======== Input records
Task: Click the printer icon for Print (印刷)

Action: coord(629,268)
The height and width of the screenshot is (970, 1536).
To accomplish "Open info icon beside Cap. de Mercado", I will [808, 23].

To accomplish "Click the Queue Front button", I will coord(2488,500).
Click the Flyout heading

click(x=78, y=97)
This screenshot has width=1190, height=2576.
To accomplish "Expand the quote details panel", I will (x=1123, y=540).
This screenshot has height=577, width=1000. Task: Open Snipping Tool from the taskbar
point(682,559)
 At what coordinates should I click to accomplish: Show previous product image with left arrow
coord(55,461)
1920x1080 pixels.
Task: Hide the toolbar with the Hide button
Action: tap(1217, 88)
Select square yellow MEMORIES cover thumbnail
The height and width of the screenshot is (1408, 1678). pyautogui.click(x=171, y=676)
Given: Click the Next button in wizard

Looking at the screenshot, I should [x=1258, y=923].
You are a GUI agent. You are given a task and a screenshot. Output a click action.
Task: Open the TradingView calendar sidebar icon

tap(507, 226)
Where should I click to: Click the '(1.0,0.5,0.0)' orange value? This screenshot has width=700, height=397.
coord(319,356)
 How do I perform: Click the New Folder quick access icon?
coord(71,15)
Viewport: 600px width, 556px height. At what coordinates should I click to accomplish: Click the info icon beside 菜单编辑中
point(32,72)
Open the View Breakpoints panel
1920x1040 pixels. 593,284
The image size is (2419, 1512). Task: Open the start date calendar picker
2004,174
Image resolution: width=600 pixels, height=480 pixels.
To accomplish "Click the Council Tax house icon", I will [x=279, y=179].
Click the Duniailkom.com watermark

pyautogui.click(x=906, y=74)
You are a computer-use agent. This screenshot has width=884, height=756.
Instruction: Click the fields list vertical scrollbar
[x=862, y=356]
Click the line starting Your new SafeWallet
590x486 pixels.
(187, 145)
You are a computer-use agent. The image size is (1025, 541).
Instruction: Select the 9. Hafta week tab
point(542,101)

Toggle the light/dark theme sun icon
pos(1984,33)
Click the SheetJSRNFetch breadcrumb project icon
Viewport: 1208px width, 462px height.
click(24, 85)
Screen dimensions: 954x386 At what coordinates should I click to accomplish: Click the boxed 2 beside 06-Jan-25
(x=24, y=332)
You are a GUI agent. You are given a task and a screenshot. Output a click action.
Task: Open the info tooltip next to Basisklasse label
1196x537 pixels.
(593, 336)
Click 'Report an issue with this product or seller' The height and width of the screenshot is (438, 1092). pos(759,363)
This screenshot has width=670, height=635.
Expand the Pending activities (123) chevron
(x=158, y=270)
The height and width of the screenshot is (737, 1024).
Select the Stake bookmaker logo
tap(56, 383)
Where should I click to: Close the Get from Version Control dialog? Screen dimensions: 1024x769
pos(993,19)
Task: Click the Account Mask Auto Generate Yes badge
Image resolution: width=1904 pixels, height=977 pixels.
================
• Problem:
Render the stored data above as a numbered list, one line per item, leaving out the blank lines.

• Full response:
1. Task: Click the printer icon for Print (印刷)
2. Action: coord(629,268)
3. The height and width of the screenshot is (970, 1536).
4. To accomplish "Open info icon beside Cap. de Mercado", I will [808, 23].
5. To accomplish "Click the Queue Front button", I will coord(2488,500).
6. Click the Flyout heading
7. click(x=78, y=97)
8. This screenshot has width=1190, height=2576.
9. To accomplish "Expand the quote details panel", I will (x=1123, y=540).
10. This screenshot has height=577, width=1000. Task: Open Snipping Tool from the taskbar
11. point(682,559)
12.  At what coordinates should I click to accomplish: Show previous product image with left arrow
13. coord(55,461)
14. 1920x1080 pixels.
15. Task: Hide the toolbar with the Hide button
16. Action: tap(1217, 88)
17. Select square yellow MEMORIES cover thumbnail
18. The height and width of the screenshot is (1408, 1678). pyautogui.click(x=171, y=676)
19. Given: Click the Next button in wizard
20. Looking at the screenshot, I should [x=1258, y=923].
21. You are a GUI agent. You are given a task and a screenshot. Output a click action.
22. Task: Open the TradingView calendar sidebar icon
23. tap(507, 226)
24. Where should I click to: Click the '(1.0,0.5,0.0)' orange value? This screenshot has width=700, height=397.
25. coord(319,356)
26.  How do I perform: Click the New Folder quick access icon?
27. coord(71,15)
28. Viewport: 600px width, 556px height. At what coordinates should I click to accomplish: Click the info icon beside 菜单编辑中
29. point(32,72)
30. Open the View Breakpoints panel
31. 1920x1040 pixels. 593,284
32. The image size is (2419, 1512). Task: Open the start date calendar picker
33. 2004,174
34. Image resolution: width=600 pixels, height=480 pixels.
35. To accomplish "Click the Council Tax house icon", I will [x=279, y=179].
36. Click the Duniailkom.com watermark
37. pyautogui.click(x=906, y=74)
38. You are a computer-use agent. This screenshot has width=884, height=756.
39. Instruction: Click the fields list vertical scrollbar
40. [x=862, y=356]
41. Click the line starting Your new SafeWallet
42. 590x486 pixels.
43. (187, 145)
44. You are a computer-use agent. The image size is (1025, 541).
45. Instruction: Select the 9. Hafta week tab
46. point(542,101)
47. Toggle the light/dark theme sun icon
48. pos(1984,33)
49. Click the SheetJSRNFetch breadcrumb project icon
50. Viewport: 1208px width, 462px height.
51. click(24, 85)
52. Screen dimensions: 954x386 At what coordinates should I click to accomplish: Click the boxed 2 beside 06-Jan-25
53. (x=24, y=332)
54. You are a GUI agent. You are given a task and a screenshot. Output a click action.
55. Task: Open the info tooltip next to Basisklasse label
56. 1196x537 pixels.
57. (593, 336)
58. Click 'Report an issue with this product or seller' The height and width of the screenshot is (438, 1092). pos(759,363)
59. This screenshot has width=670, height=635.
60. Expand the Pending activities (123) chevron
61. (x=158, y=270)
62. The height and width of the screenshot is (737, 1024).
63. Select the Stake bookmaker logo
64. tap(56, 383)
65. Where should I click to: Close the Get from Version Control dialog? Screen dimensions: 1024x769
66. pos(993,19)
67. Task: Click the Account Mask Auto Generate Yes badge
68. Image resolution: width=1904 pixels, height=977 pixels.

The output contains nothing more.